Assim que o sol nasce, alguns moradores do Quilombo da Liberdade, em São Luís do Maranhão, colocam suas radiolas na porta de casa para fazer o reggae ecoar. Cada um tem a sua seleção. Porém, o que se ouve pelas ruas foge do convencional. Ao longo do caminho, os vizinhos, pedestres e turistas podem ser impactados por versões reggaeras de sucessos de Lady Gaga, Lana Del Rey, Beyoncè, Michael Jackson. Não por acaso, o maior quilombo urbano das Américas é considerado o berço do reggae do Maranhão.
Foi nesse ambiente, influenciado pelas experiências musicais da Jamaica, que Enme foi criada. Assim, enveredar pela música se tornou algo inevitável. “Pra você ter noção, a minha casa, o quintal, é de fundo com o barracão do Boi da Floresta, que é uma das grandes manifestações culturais do Maranhão”, observa ela. “Então, imagina: era bloco afro, tambor de crioula, Bumba Meu Boi e reggae na porta todo dia. Essa foi a minha formação”.

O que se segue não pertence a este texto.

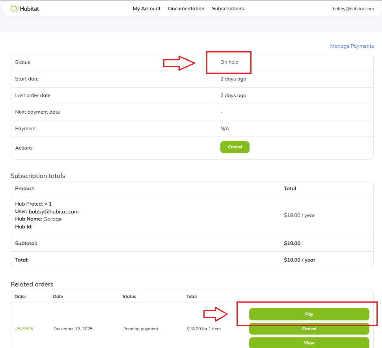The height and width of the screenshot is (348, 382).
Task: Open the Subscriptions nav item
Action: point(228,9)
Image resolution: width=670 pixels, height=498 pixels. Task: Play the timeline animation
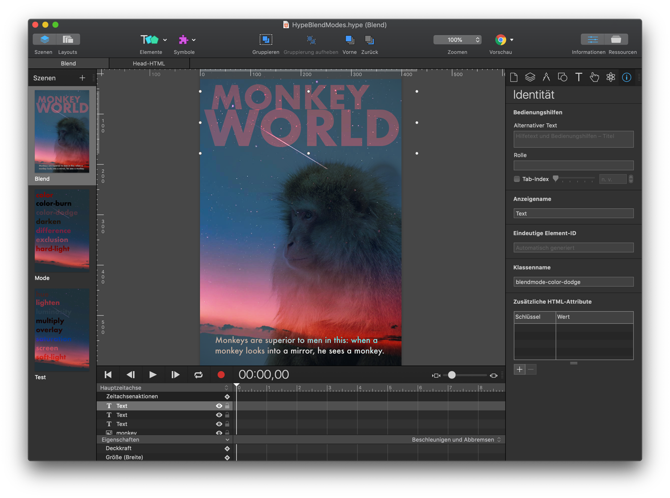point(153,375)
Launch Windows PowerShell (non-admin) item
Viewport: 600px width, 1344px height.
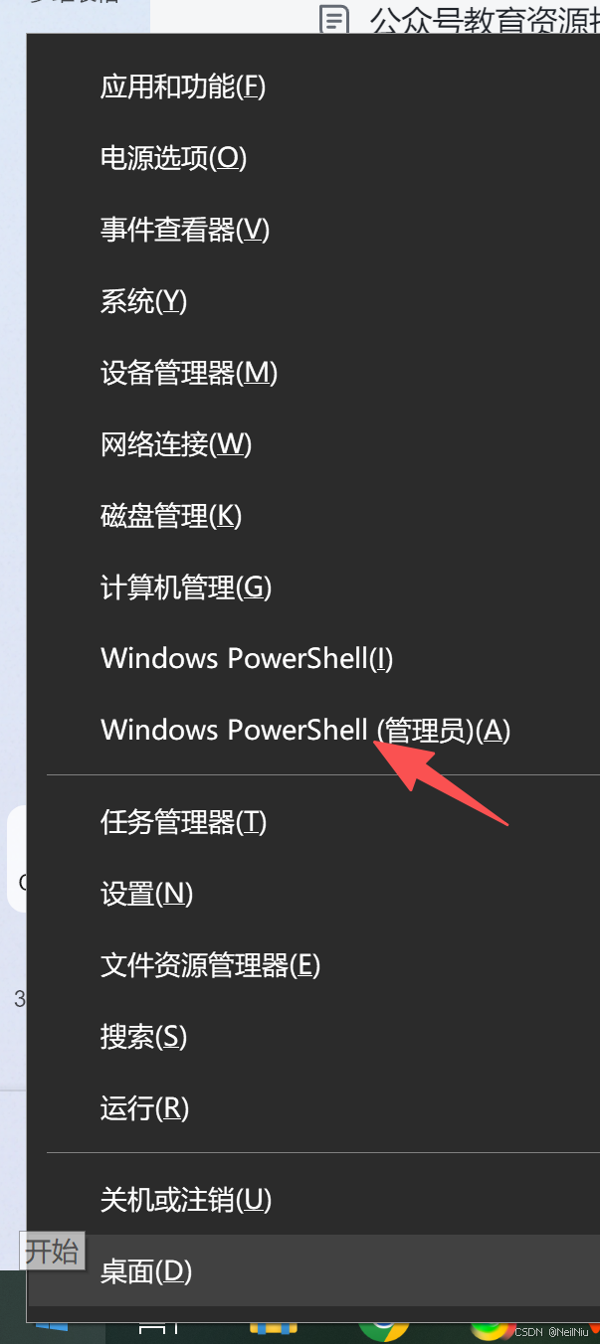313,659
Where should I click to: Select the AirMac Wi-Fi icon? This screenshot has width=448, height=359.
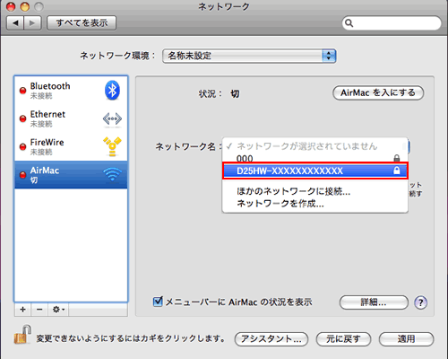pyautogui.click(x=112, y=174)

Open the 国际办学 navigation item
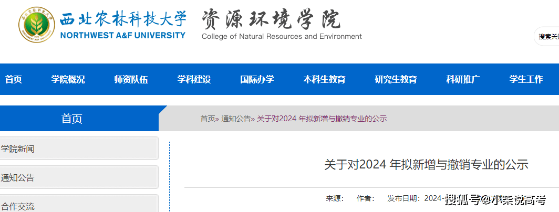point(257,80)
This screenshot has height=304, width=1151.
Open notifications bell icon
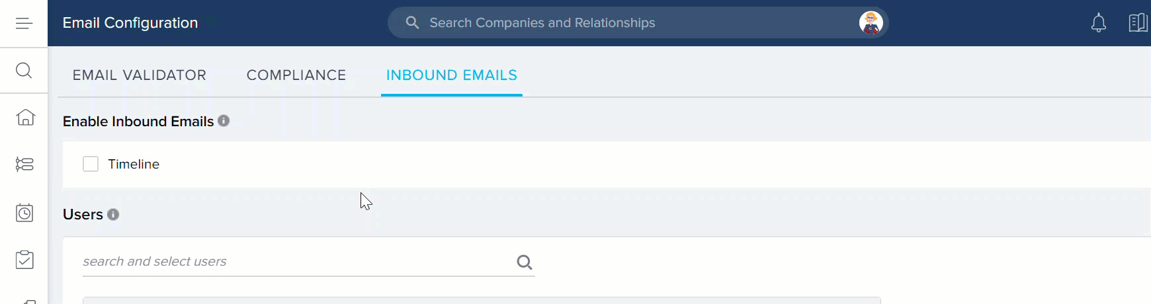(x=1098, y=23)
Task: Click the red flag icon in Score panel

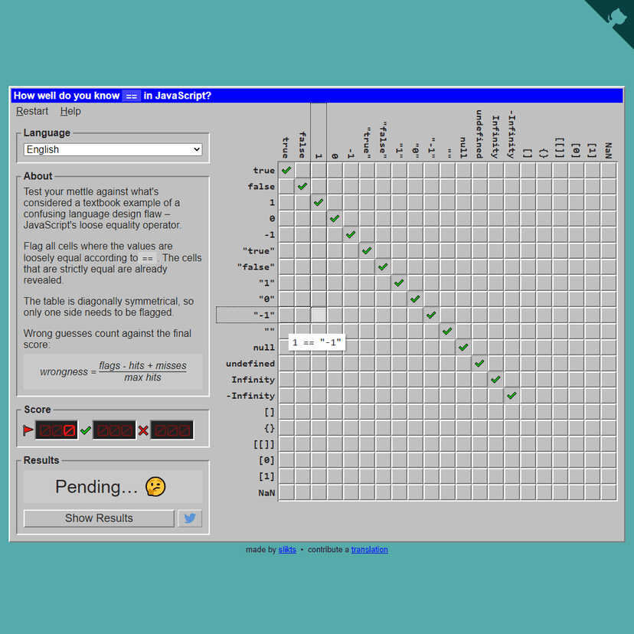Action: coord(28,430)
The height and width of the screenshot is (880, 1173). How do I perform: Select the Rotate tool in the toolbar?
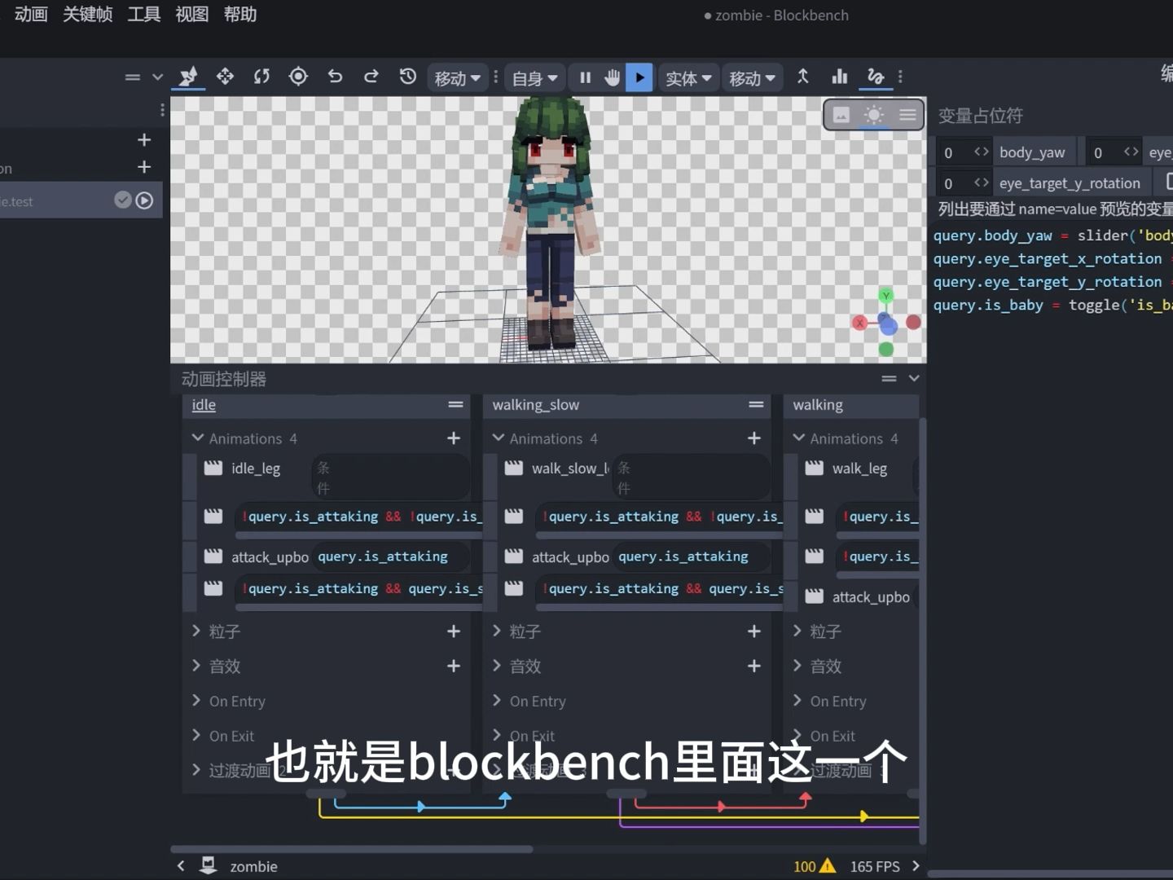(261, 77)
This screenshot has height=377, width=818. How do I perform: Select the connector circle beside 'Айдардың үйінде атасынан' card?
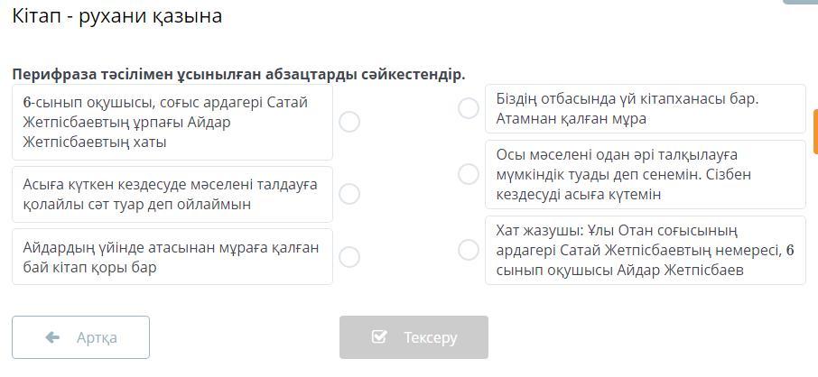tap(349, 257)
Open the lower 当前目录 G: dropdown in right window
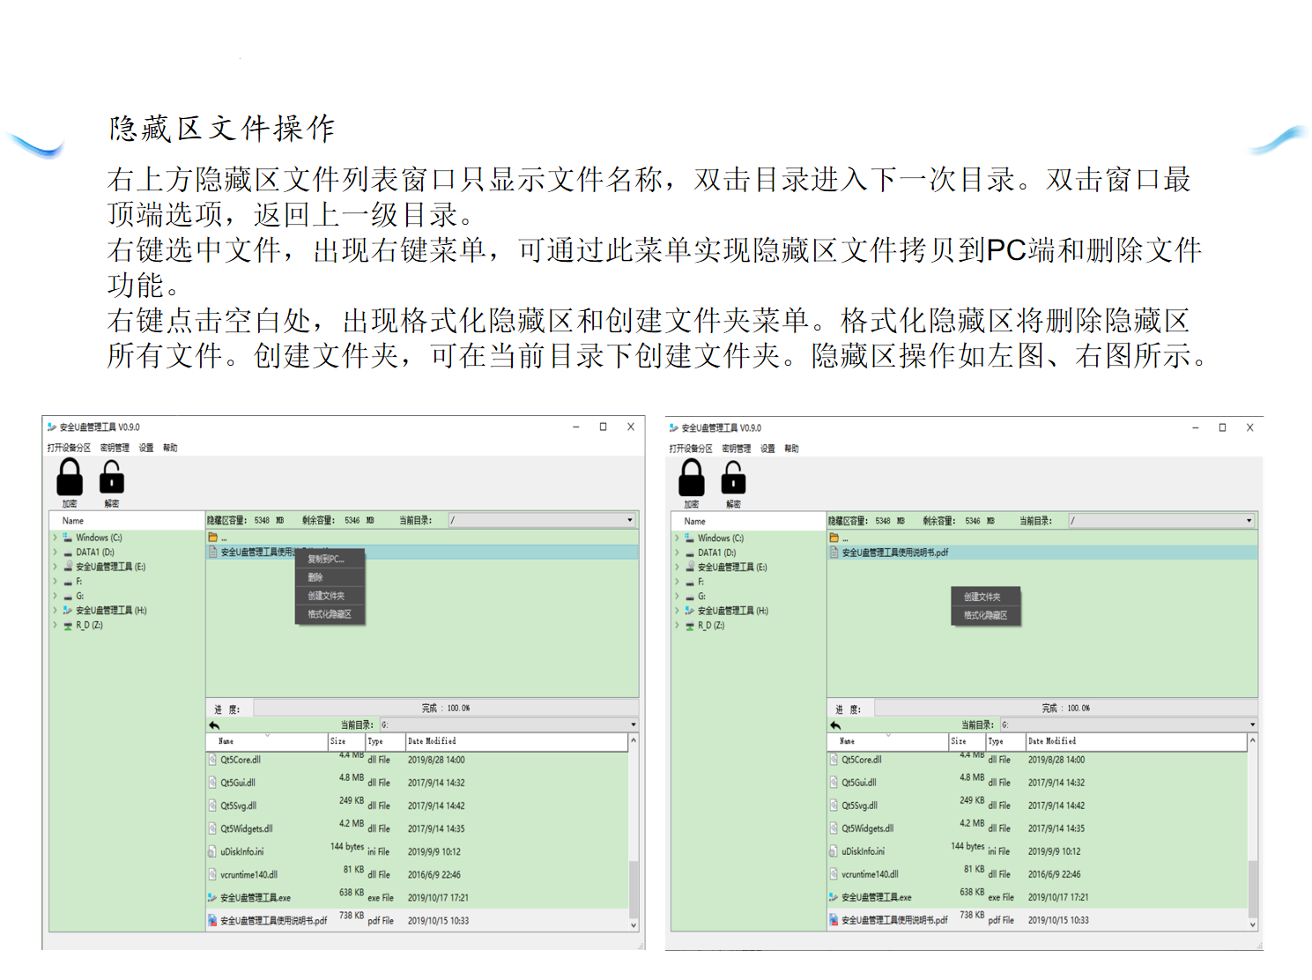1312x980 pixels. [1252, 725]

Mesmo com todas essas referências locais, a cantora e compositora trans não-binária iniciou sua jornada no rap. As primeiras imersões começaram em 2014 na produção de eventos de hip hop. Mas logo viu a necessidade de sair dos bastidores e subir no palco. Depois que subiu, nunca mais quis descer. “Eu já vinha dentro dessa cadeia produtiva do hip hop em São Luís, dentro da música no geral, e sempre bebendo de referências da música popular”, diz. “E isso acabou me colocando num lugar de trazer essa massa comigo enquanto evento e depois com a arte”. Premiada com a música “Juçara” no festival Sons das Ruas, ela estreou com o primeiro EP “Pandú” em 2019.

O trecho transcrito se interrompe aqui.